Anthony DeMaria, professor-in-residence of electrical and computer engineering and chief scientist at the Bloomfield-based laser company Coherent-DEOS, is a member of the National Academy of Sciences.
Anthony DeMaria, professor-in-residence of electrical and computer engineering and chief scientist at the Bloomfield-based laser company Coherent-DEOS, is a member of the National Academy of Sciences.
Photo by Peter Morenus

But it was some of his basic research that led to his election to the national academies and formed the basis for his Ph.D. thesis at UConn. That work involved the generation of extremely short laser pulses lasting a picosecond or less. A picosecond is the time it takes light to travel the thickness of a sheet of paper. At the time, these pulses were the shortest events ever generated by mankind and gave scientists new insight into the behavior of atoms and molecules.

Laser devices are included within the field called “photonics,” which relates to the generation, amplification, detection, and propagation of “photons,” the smallest quantum of electro- magnetic energy.

Lasers and related technologies may be highly complex, but they are also common, popping up everywhere in daily life. DeMaria notes that lasers are present in DVD players, pointers used in presentations, devices that read a computer disk, and bar code checkout systems in stores. They are also used in medicine, most notably in vision correction surgery, and in fiber optics telecommunication transmission systems.

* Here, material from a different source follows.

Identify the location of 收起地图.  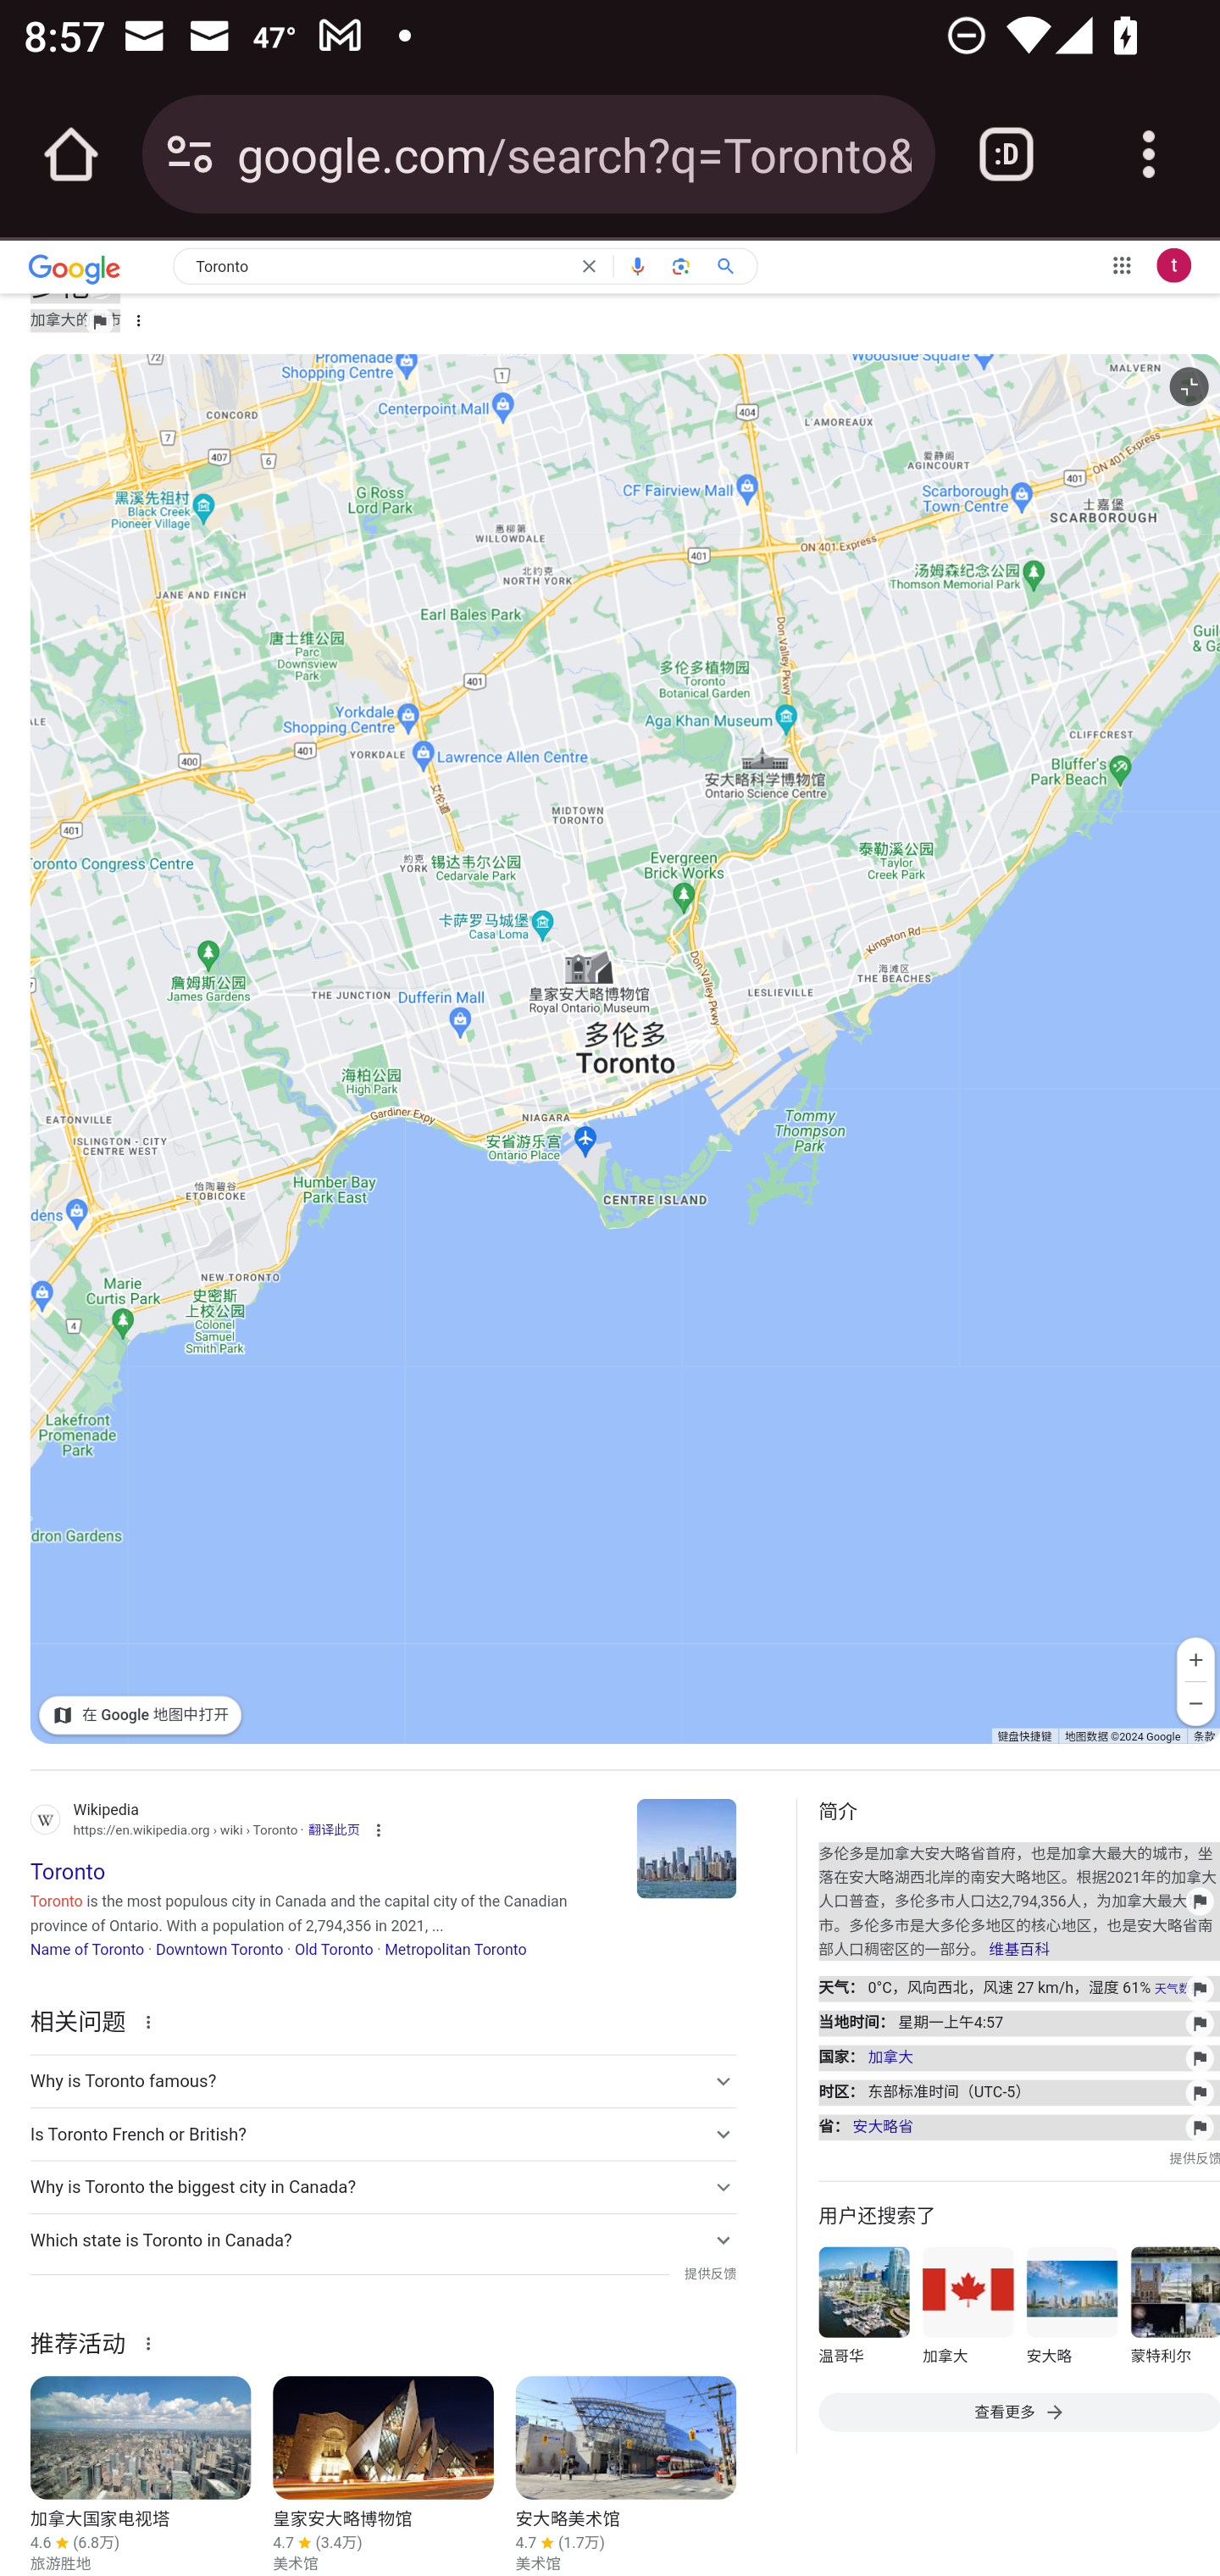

DeMaria left the United Technologies Research Center in 1994, after the corporation began focusing on core business that did not include lasers and photonics. He purchased the intellectual property of the CO2 laser unit at Hamilton and joined several colleagues to found DEOS – DeMaria Electro-Optics Systems Inc. The company took off, attracting the attention of Coherent, the world’s oldest and largest publicly traded laser company.

Today Coherent employs about 240 people and ships thousands of CO2 lasers around the world. These lasers are small enough to sit on a desktop and range in price from a few thousand dollars up to about $400,000. They are sold for peaceful purposes to customers around the world. One Coherent laser is monitoring the upper atmosphere for NASA as part of a global warming study.

DeMaria sold DEOS but stayed on as chief scientist, in keeping with his self-described addiction to lifelong learning. One day a week he comes to campus, to mentor students and faculty.

“For students interested in either a research or an academic career, I advise them to go into a field they are passionate about,” he says. “It would be great if the field they are interested in is an emerging one, so that almost anything they work on will uncover new knowledge and make new discoveries. The field of photonics is certainly one to consider.”